Britain's first book blogger (November 2000)

Monday, May 05, 2008

Only disconnect

Corny trash, vulgar clichés, philistinism in all its phases, imitations of imitations, bogus profundities, crude, moronic and dishonest pseudo-literature.
Yes, welcome to PEN World Voices!

Not Thomas Bernhard's words - though they suit him - but Nabokov's (quoted in link via The Literary Saloon). The Millions and The Arts Fuse report on The Art of Failure, the panel discussion of Bernhard that hasn't quite received the coverage as those featuring our finest purveyors of said pseudo-literature.

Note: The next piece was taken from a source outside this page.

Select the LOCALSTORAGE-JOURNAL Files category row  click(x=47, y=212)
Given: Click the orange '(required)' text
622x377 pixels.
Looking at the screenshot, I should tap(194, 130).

As a confessed newcomer to Bernhard, Garth Risk Hallberg on The Millions can be forgiven for accepting unchallenged phrases like "Bernhard's misanthropy". Only, whenever I read such casual summaries - "a man who turned his ferocious hatred of his native Austria and obsession with misery and failure into literature" as Bill Marx puts it on The Arts Fuse - I don't quite recognise the author to whose work I feel so close. (Nor indeed "Bernhard is a snake. He has rattles. He has poison." from Horacio Castellanos Moya in the panel discussion itself). Perhaps Bernhard has "so many loving fans" - those who turned up to this event despite it clashing with an audience with Ian McEwan - because there remains a readership for whom a work of art that manages to produce aesthetic bliss while facing the worst for what it is and what it does (to literature as much as to us) is far more vital to their lives than incontinent exoticism or polite novels "about global warming".

4 comments:

  1. Bernhard would just *love* the latest news from Austria: the man with a hobby concentration camp in his basement (his daughter and children/grandchildren as Jews-in-effigy). One doesn't need to spend time in Austria to "understand" Bernhard's work, but doing so would be only fair if one is going to call him names...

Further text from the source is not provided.